The balance of synaptic excitation and inhibition is thought to be critical for normal brain function and is disrupted in a variety of neuropsychiatric disorders. In the neocortex, this balance is maintained by an intricate dance between excitatory glutamatergic pyramidal neurons and inhibitory GABAergic interneurons. A major challenge to understanding the role of GABAergic inhibition is the incredible diversity of interneurons, with different subtypes defined by molecular, electrophysiological, and anatomical features corresponding to distinct functions in local microcircuits. In our studies, we use acute brain slice preparations to dissect the organization of GABAergic synapses and their ability to regulate postsynaptic activity. We have focused particularly on inhibition targeting pyramidal neuron dendrites, which influences both electrical and biochemical signaling in the postsynaptic cell. We are also using in vivo approaches to explore the role of different interneuron populations in the control of learning and perception.
Cortical microcircuits underlying visually-guided behavior.
Visual information is encoded by neuronal activity in the primary visual cortex, whose diverse anatomical projections route these signals to various downstream locations that subserve different aspects of perception, learning, and motor output. Outputs from pyramidal neurons in Layer 5 form the major pathway by which cortical information is communicated to subcortical structures, including the basal ganglia, superior colliculus, and brain stem. We are using novel viral tracing approaches to understand the organization of these outputs, combined with 2-photon calcium imaging in vivo to track the activity of identified Layer 5 neurons during the performance of visually-guided behaviors.
Neuromodulation: providing functional flexibility to cortical circuits.
Adaptive behavior over the life of an organism requires a nervous system with sufficiently stable wiring to support long-term memory but plastic enough to adjust to rapid changes in environmental context. Much of this dynamic flexibility is provided by neuromodulators such as dopamine, norepinephrine, and acetylcholine, which influence neuronal excitability and synaptic transmission. We are using a combination of approaches to study the cellular mechanisms and functional actions of neuromodulation on identified microcircuits in the mouse visual cortex. Studies in both brain slices and intact behaving animals provide us with a rich array of data to understand how neuromodulation influences behavior.
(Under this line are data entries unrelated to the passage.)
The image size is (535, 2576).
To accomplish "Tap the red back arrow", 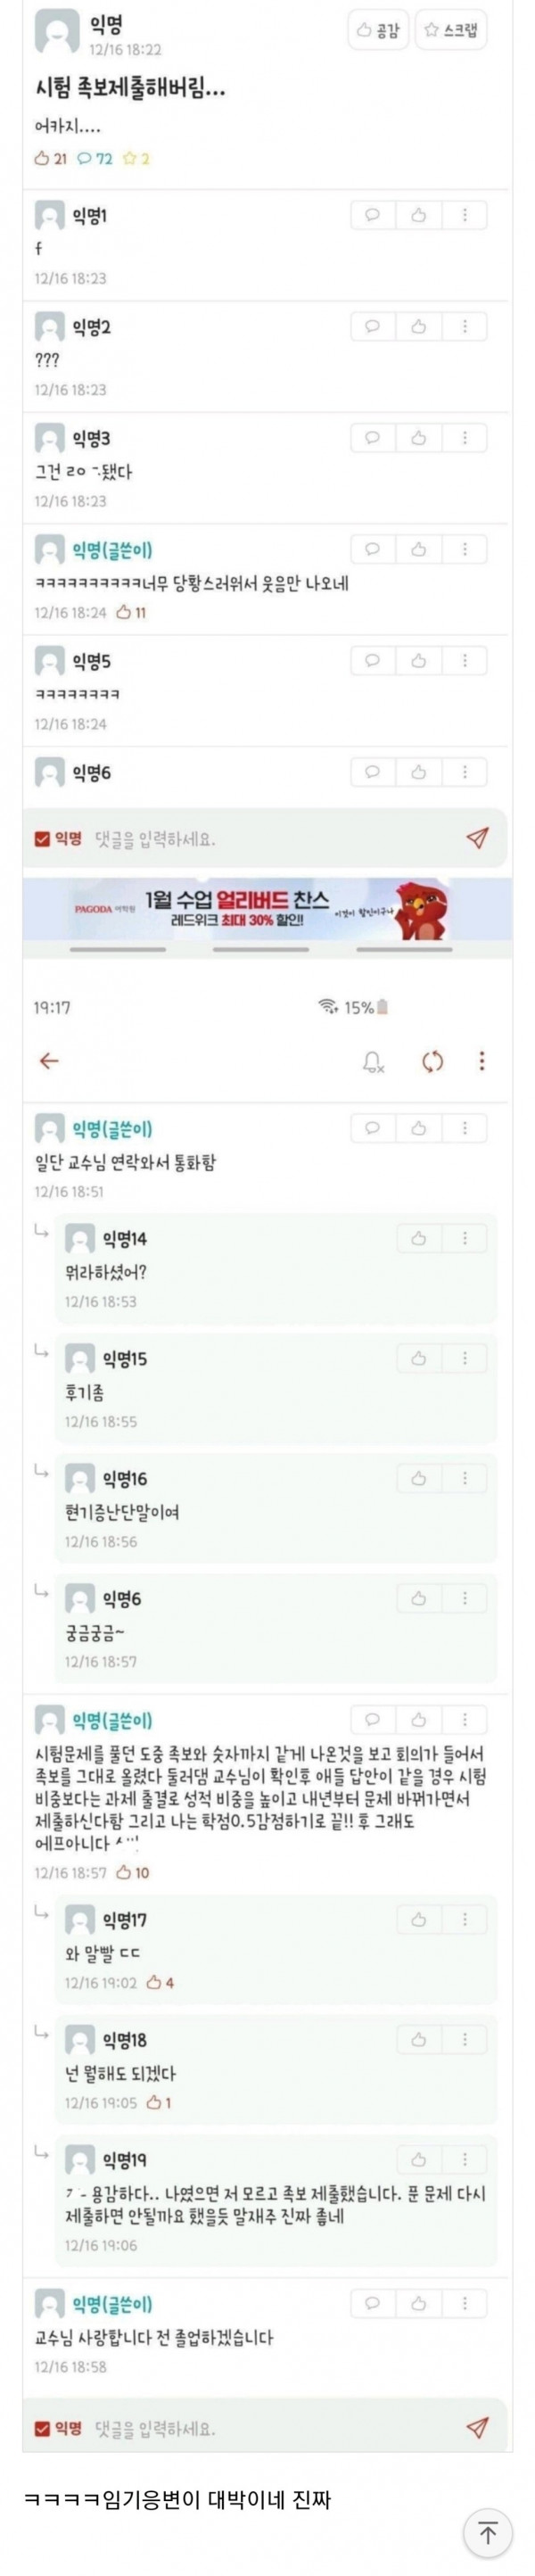I will coord(49,1061).
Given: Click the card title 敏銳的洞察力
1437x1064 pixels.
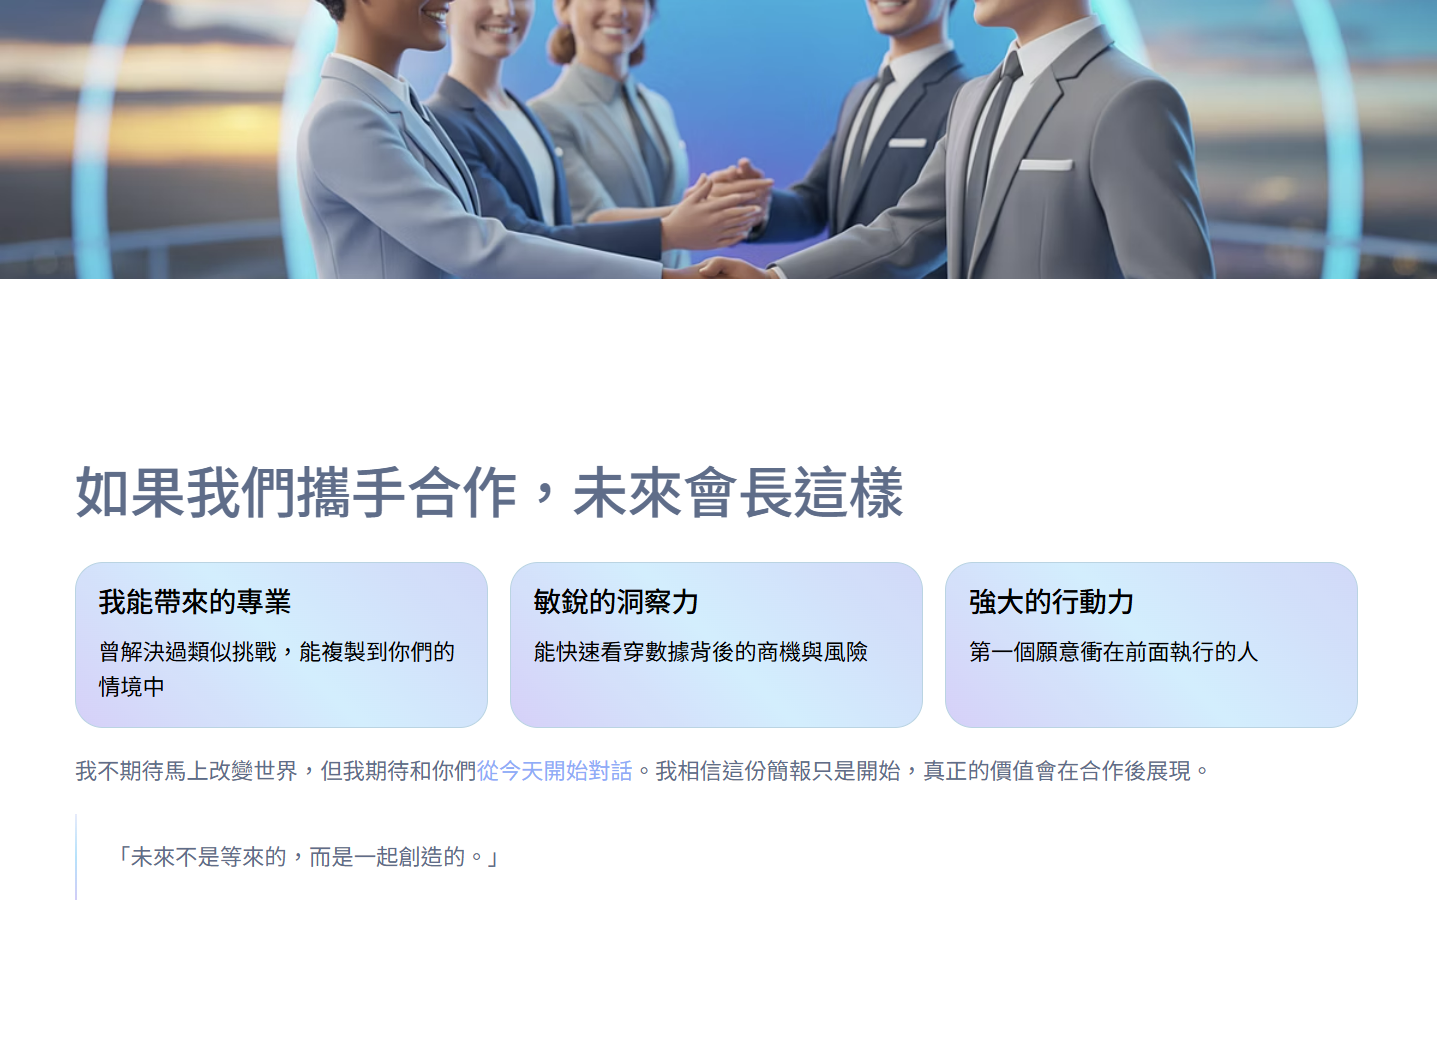Looking at the screenshot, I should 616,602.
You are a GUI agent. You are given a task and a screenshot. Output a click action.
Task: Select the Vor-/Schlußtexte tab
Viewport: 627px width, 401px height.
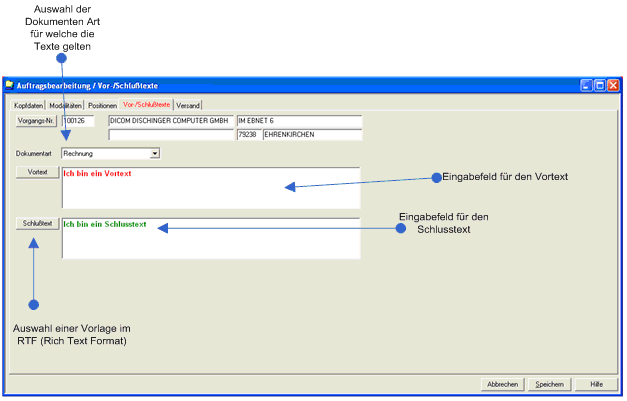coord(146,105)
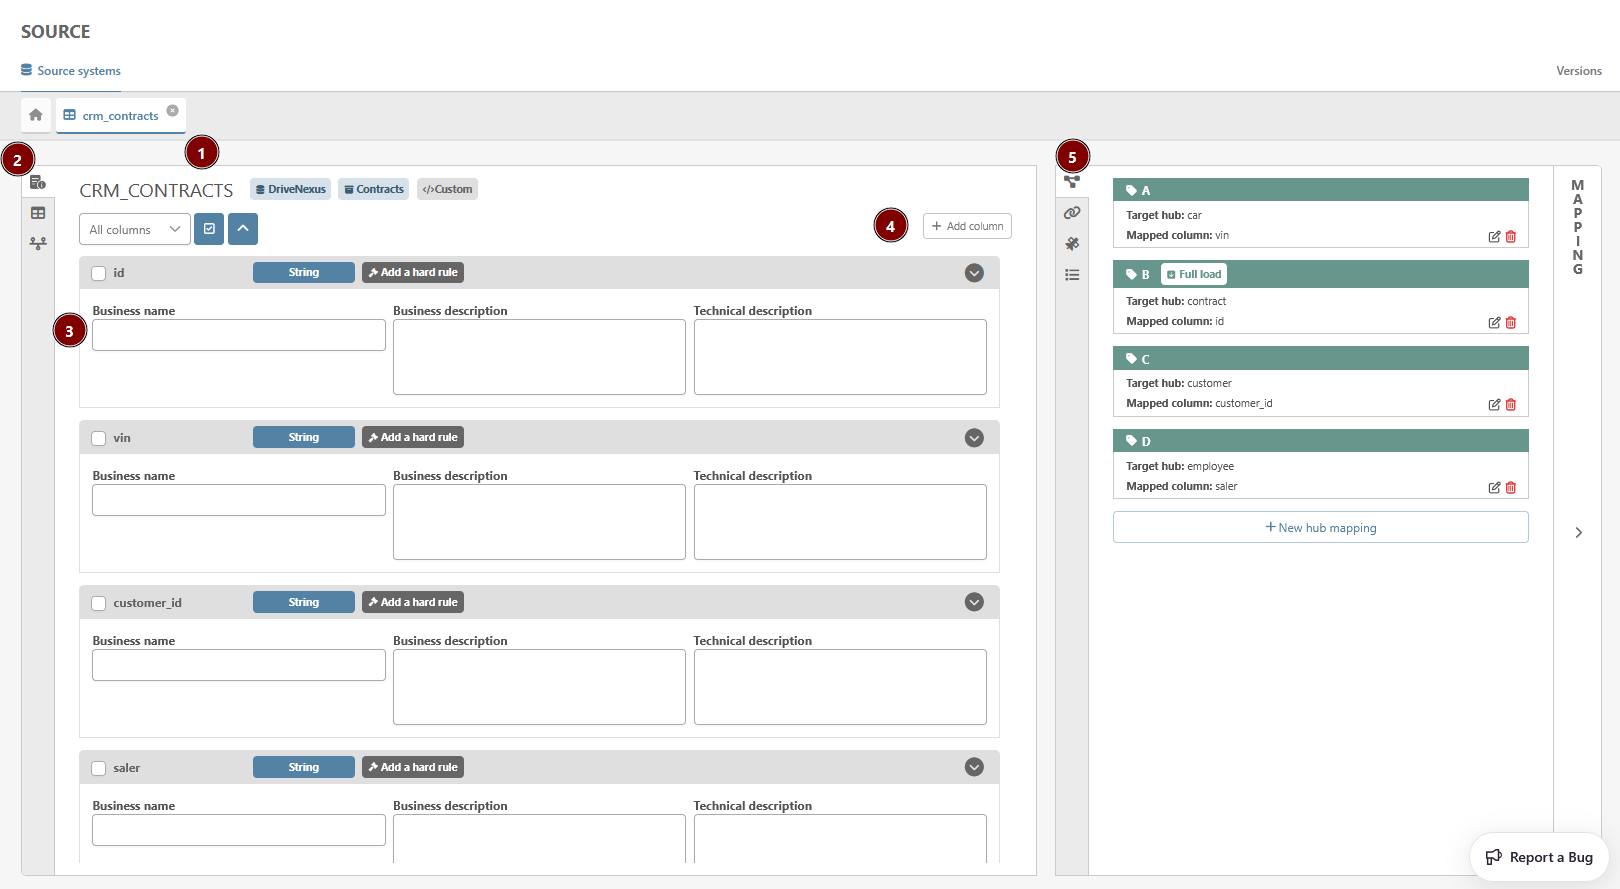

Models of neuropsychiatric illness.
A large body of evidence now suggests that disruption of synaptic transmission and subsequent dysfunction of neuronal circuits contributes to the pathophysiology of neuropsychiatric disorders such as schizophrenia and autism. We are actively investigating how genetic mutations of disease-linked genes, including MeCP2 (Rett Syndrome) and TSC1 (Tuberous Sclerosis) alter the function and plasticity of cortical synapses and produce consequences for behavior.
- Input-specific NMDAR-dependent potentiation of dendritic GABAergic inhibition. Neuron, in press
- Projection-specific feature encoding by layer 5 cortical subnetworks. Cell Reports 14:2538.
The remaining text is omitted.